→ **TASK PROMPT**: This exercise asks for every record to be output again exactly.

→ **EXTRACTED RECORDS**:

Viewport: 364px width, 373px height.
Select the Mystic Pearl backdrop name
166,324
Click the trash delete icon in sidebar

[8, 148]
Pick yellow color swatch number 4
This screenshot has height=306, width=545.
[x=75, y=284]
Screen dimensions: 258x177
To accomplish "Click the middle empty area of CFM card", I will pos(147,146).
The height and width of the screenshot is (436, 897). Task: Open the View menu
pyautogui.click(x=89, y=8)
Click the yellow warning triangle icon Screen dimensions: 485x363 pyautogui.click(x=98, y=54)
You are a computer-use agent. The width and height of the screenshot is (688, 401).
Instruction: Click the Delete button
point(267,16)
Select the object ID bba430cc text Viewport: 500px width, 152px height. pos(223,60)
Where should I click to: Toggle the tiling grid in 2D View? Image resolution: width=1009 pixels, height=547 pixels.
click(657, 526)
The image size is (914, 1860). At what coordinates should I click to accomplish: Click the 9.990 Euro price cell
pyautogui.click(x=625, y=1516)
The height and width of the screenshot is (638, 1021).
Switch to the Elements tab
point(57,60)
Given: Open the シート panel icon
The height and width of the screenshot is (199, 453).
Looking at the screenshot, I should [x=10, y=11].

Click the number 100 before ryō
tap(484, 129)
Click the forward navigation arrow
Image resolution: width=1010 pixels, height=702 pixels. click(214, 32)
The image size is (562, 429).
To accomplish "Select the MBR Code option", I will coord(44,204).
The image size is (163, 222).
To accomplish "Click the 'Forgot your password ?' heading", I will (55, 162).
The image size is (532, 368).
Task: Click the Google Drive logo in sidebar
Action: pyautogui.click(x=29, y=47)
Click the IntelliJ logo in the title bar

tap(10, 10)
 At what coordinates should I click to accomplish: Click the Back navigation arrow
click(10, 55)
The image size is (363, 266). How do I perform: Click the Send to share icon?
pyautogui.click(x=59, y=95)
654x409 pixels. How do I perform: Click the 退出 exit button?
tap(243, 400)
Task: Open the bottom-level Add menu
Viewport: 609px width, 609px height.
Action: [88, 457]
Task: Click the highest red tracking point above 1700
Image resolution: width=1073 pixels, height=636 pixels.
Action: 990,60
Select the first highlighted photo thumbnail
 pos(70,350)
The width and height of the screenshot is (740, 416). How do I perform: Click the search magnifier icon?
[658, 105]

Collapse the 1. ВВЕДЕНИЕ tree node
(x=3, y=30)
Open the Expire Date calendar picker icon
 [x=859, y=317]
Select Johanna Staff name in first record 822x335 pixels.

→ **SOLUTION TO THIS TASK**:
Viewport: 364px width, 373px height.
Select the Mystic Pearl backdrop name
166,324
Click the trash delete icon in sidebar

[8, 148]
Pick yellow color swatch number 4
This screenshot has height=306, width=545.
[x=75, y=284]
Screen dimensions: 258x177
To accomplish "Click the middle empty area of CFM card", I will pos(147,146).
The height and width of the screenshot is (436, 897). Task: Open the View menu
pyautogui.click(x=89, y=8)
Click the yellow warning triangle icon Screen dimensions: 485x363 pyautogui.click(x=98, y=54)
You are a computer-use agent. The width and height of the screenshot is (688, 401).
Instruction: Click the Delete button
point(267,16)
Select the object ID bba430cc text Viewport: 500px width, 152px height. pos(223,60)
Where should I click to: Toggle the tiling grid in 2D View? Image resolution: width=1009 pixels, height=547 pixels.
click(657, 526)
The image size is (914, 1860). At what coordinates should I click to accomplish: Click the 9.990 Euro price cell
pyautogui.click(x=625, y=1516)
The height and width of the screenshot is (638, 1021).
Switch to the Elements tab
point(57,60)
Given: Open the シート panel icon
The height and width of the screenshot is (199, 453).
Looking at the screenshot, I should [x=10, y=11].

Click the number 100 before ryō
tap(484, 129)
Click the forward navigation arrow
Image resolution: width=1010 pixels, height=702 pixels. click(214, 32)
The image size is (562, 429).
To accomplish "Select the MBR Code option", I will coord(44,204).
The image size is (163, 222).
To accomplish "Click the 'Forgot your password ?' heading", I will (55, 162).
The image size is (532, 368).
Task: Click the Google Drive logo in sidebar
Action: pyautogui.click(x=29, y=47)
Click the IntelliJ logo in the title bar

tap(10, 10)
 At what coordinates should I click to accomplish: Click the Back navigation arrow
click(10, 55)
The image size is (363, 266). How do I perform: Click the Send to share icon?
pyautogui.click(x=59, y=95)
654x409 pixels. How do I perform: Click the 退出 exit button?
tap(243, 400)
Task: Open the bottom-level Add menu
Viewport: 609px width, 609px height.
Action: [88, 457]
Task: Click the highest red tracking point above 1700
Image resolution: width=1073 pixels, height=636 pixels.
Action: 990,60
Select the first highlighted photo thumbnail
 pos(70,350)
The width and height of the screenshot is (740, 416). How do I perform: Click the search magnifier icon?
[658, 105]

Collapse the 1. ВВЕДЕНИЕ tree node
(x=3, y=30)
Open the Expire Date calendar picker icon
 [x=859, y=317]
Select Johanna Staff name in first record 822x335 pixels.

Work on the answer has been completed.